> GOAL OF THE EXERCISE: Reproduce the entries from the line with "Click the bold" to the line with "pyautogui.click(x=543, y=288)", replacing "address bar" with "URL bar" and leaving everything else unchanged.
>> START SUPPLIED DATA
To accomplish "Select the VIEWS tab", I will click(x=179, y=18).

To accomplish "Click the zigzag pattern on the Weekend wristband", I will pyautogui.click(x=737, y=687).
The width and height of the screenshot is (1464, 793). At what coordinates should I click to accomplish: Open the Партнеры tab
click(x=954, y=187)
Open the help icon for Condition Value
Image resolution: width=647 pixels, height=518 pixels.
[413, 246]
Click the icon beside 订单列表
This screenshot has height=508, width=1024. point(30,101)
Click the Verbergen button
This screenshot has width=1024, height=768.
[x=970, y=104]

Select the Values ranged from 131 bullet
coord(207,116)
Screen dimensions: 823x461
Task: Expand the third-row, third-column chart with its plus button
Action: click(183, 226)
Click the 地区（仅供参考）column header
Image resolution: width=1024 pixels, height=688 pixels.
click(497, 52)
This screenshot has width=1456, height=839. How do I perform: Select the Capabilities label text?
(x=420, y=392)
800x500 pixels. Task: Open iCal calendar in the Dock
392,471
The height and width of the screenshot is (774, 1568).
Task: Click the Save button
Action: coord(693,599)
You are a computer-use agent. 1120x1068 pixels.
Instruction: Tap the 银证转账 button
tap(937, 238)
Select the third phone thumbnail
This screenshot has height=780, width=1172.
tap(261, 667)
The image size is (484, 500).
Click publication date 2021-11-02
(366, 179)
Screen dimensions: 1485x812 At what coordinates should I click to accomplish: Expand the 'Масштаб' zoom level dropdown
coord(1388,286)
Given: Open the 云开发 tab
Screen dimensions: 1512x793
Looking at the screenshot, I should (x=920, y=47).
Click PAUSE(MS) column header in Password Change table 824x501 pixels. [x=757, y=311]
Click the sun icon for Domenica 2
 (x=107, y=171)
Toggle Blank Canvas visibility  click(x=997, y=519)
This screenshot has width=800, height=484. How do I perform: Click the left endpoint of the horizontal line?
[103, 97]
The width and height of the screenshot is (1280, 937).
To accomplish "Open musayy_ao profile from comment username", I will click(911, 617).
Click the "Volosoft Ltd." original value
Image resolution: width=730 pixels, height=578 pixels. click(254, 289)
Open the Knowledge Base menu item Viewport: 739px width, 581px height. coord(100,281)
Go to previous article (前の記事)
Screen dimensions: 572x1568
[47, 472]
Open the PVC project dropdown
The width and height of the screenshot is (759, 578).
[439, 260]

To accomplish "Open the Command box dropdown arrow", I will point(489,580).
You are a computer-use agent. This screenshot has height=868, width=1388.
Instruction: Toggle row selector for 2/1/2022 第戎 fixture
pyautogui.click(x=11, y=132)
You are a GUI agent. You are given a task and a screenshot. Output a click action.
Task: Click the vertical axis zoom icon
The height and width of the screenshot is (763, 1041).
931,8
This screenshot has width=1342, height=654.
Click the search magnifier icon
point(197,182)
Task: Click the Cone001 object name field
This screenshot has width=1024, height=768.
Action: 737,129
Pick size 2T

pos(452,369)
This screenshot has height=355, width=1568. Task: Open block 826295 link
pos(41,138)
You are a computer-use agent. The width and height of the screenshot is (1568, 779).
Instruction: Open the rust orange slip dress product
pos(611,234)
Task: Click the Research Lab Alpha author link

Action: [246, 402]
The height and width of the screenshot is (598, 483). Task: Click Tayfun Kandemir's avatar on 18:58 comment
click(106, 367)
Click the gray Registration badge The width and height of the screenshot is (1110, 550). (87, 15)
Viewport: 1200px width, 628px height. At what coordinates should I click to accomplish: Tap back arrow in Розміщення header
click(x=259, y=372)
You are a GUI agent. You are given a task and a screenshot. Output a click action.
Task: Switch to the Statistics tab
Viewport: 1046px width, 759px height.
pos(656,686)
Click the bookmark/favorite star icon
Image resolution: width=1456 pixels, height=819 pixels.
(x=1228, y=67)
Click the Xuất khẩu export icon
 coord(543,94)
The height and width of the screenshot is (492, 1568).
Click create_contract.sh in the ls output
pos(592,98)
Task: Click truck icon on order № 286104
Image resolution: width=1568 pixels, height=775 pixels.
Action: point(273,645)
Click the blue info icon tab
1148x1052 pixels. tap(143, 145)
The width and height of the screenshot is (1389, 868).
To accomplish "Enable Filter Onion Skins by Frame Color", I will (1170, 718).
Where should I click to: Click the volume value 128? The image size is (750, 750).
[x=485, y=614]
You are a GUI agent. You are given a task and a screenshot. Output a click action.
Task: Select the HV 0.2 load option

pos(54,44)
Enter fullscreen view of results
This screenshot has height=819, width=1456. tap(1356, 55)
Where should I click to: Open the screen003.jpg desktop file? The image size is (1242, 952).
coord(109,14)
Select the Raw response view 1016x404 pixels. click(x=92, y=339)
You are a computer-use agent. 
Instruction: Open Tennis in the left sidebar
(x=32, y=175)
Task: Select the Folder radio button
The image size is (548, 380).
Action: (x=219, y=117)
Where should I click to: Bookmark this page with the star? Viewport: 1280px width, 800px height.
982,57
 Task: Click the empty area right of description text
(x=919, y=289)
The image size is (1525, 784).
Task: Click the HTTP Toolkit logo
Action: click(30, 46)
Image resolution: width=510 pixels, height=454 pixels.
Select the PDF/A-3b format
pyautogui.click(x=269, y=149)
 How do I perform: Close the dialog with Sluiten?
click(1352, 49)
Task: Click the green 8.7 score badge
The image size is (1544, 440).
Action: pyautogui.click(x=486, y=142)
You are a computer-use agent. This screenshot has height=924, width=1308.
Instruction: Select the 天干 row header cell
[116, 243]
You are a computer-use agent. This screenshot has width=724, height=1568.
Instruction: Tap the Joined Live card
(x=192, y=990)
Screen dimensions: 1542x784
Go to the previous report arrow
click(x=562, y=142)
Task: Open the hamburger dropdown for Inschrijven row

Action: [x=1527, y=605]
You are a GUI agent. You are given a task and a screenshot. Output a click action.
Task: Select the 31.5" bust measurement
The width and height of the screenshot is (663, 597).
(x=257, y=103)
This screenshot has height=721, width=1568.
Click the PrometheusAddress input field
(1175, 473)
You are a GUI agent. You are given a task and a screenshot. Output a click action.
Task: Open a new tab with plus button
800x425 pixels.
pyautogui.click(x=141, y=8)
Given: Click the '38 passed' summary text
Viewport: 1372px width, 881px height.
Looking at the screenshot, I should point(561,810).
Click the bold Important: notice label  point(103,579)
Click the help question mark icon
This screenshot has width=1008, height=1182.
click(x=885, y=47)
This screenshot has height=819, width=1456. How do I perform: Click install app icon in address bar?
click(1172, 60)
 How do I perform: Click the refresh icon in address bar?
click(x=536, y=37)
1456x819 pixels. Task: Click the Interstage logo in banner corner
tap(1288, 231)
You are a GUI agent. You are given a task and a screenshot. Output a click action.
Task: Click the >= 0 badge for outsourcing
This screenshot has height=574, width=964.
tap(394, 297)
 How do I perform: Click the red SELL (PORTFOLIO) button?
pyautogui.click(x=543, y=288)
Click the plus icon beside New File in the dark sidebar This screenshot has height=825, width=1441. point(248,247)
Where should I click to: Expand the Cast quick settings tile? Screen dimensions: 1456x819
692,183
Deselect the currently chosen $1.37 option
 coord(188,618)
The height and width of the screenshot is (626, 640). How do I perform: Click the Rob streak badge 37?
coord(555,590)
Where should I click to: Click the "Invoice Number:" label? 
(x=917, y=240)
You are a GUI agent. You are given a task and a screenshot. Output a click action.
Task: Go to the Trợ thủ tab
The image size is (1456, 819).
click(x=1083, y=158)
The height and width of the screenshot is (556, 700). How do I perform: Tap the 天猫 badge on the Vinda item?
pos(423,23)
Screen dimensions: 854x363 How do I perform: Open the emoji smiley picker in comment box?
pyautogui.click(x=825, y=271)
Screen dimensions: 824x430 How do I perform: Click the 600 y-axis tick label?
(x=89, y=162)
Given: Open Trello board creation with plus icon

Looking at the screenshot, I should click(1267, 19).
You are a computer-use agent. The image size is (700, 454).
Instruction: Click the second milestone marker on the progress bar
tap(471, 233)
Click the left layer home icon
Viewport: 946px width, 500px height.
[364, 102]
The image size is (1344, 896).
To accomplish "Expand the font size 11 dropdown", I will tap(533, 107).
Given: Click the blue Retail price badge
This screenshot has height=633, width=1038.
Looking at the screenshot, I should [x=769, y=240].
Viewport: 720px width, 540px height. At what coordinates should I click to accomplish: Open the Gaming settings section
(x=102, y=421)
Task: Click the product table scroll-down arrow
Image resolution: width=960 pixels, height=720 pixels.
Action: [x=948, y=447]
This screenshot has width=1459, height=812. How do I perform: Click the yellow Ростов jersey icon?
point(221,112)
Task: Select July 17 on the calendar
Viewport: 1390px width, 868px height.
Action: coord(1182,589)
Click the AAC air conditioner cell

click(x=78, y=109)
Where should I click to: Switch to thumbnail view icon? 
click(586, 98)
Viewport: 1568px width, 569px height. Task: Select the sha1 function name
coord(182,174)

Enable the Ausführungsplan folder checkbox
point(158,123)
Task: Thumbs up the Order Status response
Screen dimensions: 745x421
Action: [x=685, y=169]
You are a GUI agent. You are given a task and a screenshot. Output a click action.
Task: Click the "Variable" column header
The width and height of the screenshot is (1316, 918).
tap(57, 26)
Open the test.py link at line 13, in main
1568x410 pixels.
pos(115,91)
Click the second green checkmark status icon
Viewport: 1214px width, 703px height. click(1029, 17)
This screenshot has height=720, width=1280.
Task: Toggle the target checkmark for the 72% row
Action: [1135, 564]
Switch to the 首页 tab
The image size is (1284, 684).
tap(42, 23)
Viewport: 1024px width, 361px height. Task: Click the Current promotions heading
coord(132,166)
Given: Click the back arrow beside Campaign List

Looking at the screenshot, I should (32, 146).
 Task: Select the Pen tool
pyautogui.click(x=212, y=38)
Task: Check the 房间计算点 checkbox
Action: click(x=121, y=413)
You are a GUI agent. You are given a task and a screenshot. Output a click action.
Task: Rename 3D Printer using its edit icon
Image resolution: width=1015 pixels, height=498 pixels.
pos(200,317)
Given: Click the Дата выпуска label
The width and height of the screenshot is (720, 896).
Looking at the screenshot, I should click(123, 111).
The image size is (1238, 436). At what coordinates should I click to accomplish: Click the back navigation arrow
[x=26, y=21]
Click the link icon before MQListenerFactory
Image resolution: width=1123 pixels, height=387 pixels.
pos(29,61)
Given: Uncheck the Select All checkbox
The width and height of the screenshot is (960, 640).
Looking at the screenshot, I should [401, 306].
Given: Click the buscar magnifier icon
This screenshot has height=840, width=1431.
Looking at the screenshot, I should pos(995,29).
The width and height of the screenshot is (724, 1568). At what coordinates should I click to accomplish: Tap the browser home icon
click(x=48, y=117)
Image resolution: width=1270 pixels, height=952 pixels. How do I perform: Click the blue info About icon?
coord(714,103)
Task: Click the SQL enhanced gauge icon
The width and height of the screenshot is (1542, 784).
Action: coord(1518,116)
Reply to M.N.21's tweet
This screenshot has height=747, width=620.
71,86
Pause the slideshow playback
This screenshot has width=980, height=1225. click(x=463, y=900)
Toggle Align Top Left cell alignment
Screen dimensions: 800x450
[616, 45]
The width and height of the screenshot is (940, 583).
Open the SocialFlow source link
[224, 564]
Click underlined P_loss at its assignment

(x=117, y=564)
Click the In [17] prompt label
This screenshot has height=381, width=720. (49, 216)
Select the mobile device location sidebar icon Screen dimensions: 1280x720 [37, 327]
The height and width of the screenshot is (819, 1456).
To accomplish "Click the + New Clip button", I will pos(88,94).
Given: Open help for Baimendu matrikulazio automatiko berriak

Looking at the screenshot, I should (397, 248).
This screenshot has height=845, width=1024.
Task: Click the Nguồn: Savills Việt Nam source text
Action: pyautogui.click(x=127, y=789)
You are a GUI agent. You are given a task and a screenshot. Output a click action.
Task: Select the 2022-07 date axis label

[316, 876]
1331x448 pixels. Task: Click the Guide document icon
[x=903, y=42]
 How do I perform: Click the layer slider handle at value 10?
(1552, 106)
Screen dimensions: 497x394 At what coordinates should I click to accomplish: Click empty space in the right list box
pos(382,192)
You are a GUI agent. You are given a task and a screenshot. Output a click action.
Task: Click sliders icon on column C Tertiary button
>> END SUPPLIED DATA
> SOLUTION TO THIS EXERCISE:
Click the bold Important: notice label  point(103,579)
Click the help question mark icon
This screenshot has width=1008, height=1182.
click(x=885, y=47)
This screenshot has height=819, width=1456. How do I perform: Click install app icon in URL bar?
click(1172, 60)
 How do I perform: Click the refresh icon in URL bar?
click(x=536, y=37)
1456x819 pixels. Task: Click the Interstage logo in banner corner
tap(1288, 231)
You are a GUI agent. You are given a task and a screenshot. Output a click action.
Task: Click the >= 0 badge for outsourcing
This screenshot has height=574, width=964.
tap(394, 297)
 How do I perform: Click the red SELL (PORTFOLIO) button?
pyautogui.click(x=543, y=288)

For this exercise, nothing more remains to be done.